Spring is the season for raking, weeding, clipping, digging and planting, and there’s been a lot of that going on at the Harvest Moon Food Store’s front entrance.
“It’s getting a facelift,” said Allison Bowden, one of the co-owners of Juneberry Gardens, a Blacksburg-based landscaping company that does consultations, garden design, installation and maintenance.
Bowden, a Floyd resident who grew up in Floyd and Blacksburg, was one of a crew of six working on the Harvest Moon’s perennial garden renovation.
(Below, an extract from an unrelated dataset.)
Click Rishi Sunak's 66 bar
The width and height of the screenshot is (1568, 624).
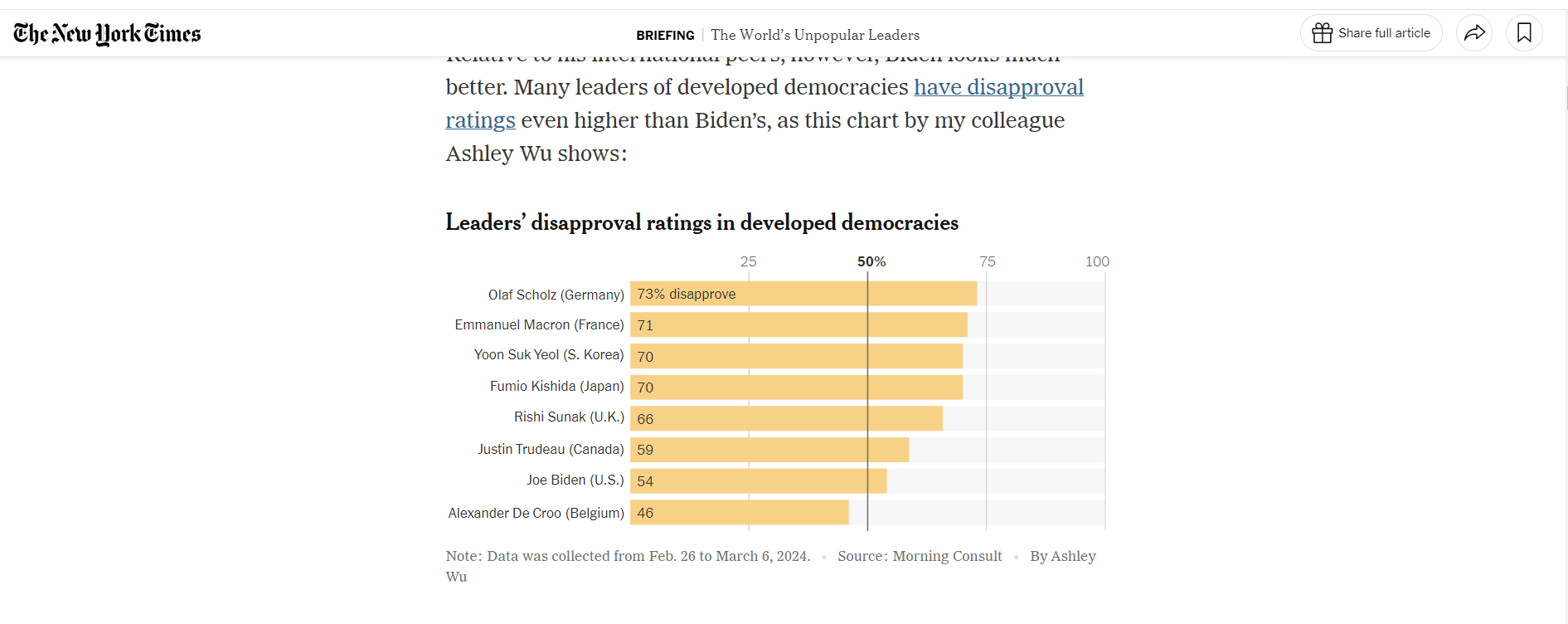(x=786, y=418)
The garden was originally designed by Pamela Cadmus when the store moved in 2005 from downtown (where Country Sales is now located) into its new larger building, which also currently houses The Parkway Grille restaurant.
Bowden explained that Cadmus, who heads up Specialty Garden Design, passed the job onto Juneberry because she is only doing consulting and design now, although she was on site to help out.
“We’re working together to share her vision. We’re adding and not taking too much away, but some things have timed out and have become weed-ridden,” Bowden said.
For those who grocery shop at The Moon – which has been a community hub since its food-coop beginnings more than 35 years ago – and enjoy the seasonal daffodils, peonies and echinacea flowers that line the walkway and the sitting pagoda and patio, they are still there.
Sydney Darden, Bowden’s Juneberry business partner, said that some invasive grasses in the garden were dug up and some large boxwood shrubs were clipped and moved. Darden began her landscaping business, Darden’s Garden, in 2013 and partnered with Bowden in 2018, changing the name to Juneberry.
“It was a lucky find,” she said about partnering with Bowden.
On Monday, the workers were in wide brimmed hats to protect them from the full sun. The next day it was cool and damp and most wore wooly knit caps. They were not deterred by the weather as they carried on with their work, planting and spreading mulch. Bowden reported that they were adding ironweed, coral bells, geraniums and more to the mix.